━━━━━ LES ENREGISTREMENTS
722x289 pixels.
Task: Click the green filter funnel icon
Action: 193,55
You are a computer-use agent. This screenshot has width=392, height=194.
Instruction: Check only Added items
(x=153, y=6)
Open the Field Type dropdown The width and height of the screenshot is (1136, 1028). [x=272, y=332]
━━━━━━━━━━
━━━━━ LES ENREGISTREMENTS
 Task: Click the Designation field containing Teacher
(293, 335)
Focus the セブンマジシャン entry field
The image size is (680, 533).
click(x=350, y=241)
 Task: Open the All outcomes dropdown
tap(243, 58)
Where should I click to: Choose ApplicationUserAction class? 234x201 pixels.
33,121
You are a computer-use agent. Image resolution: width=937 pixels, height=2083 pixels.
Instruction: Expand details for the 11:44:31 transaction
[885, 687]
━━━━━━━━━━
━━━━━ LES ENREGISTREMENTS
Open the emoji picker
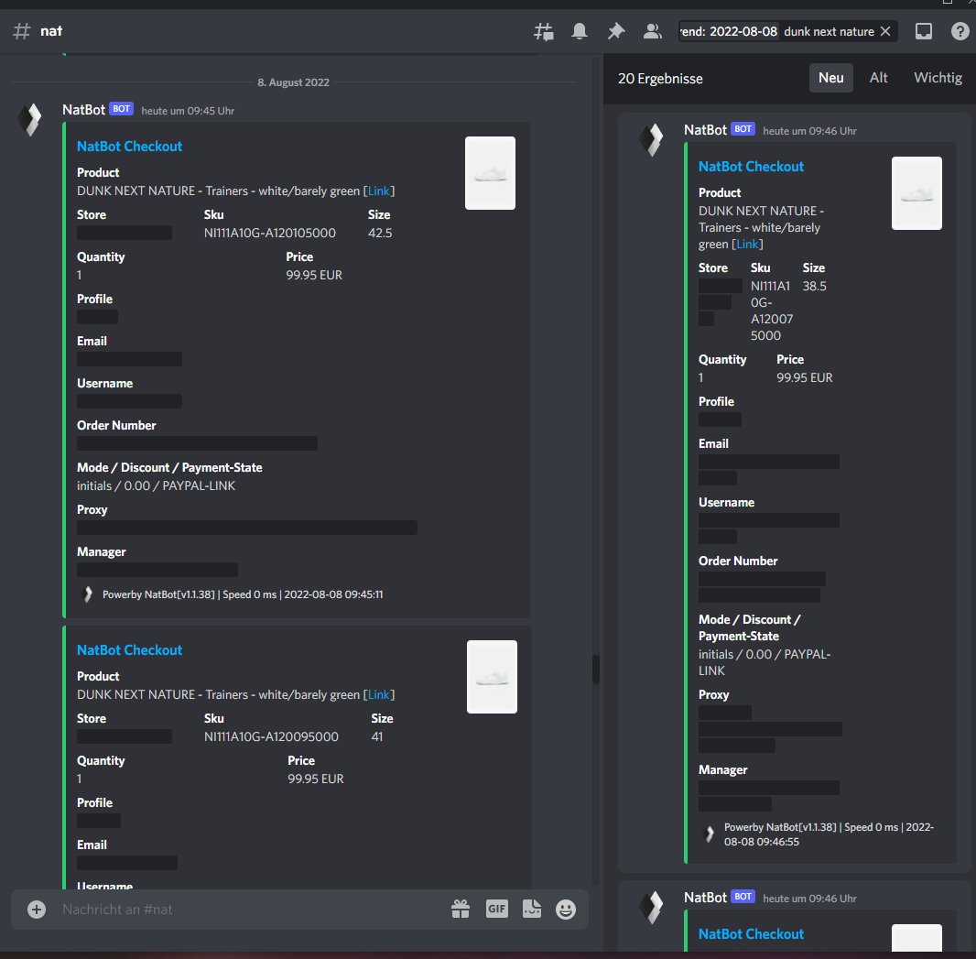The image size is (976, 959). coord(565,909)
━━━━━━━━━━
■ **CONSIGNE**:
Recopiez à l'identique les lignes situées entre celle qui contient « 722x289 pixels. » et celle qui contient « Open the Field », ces deux lignes comprises.

■ **CORRIGÉ**:
722x289 pixels.
Task: Click the green filter funnel icon
Action: 193,55
You are a computer-use agent. This screenshot has width=392, height=194.
Instruction: Check only Added items
(x=153, y=6)
Open the Field Type dropdown The width and height of the screenshot is (1136, 1028). [x=272, y=332]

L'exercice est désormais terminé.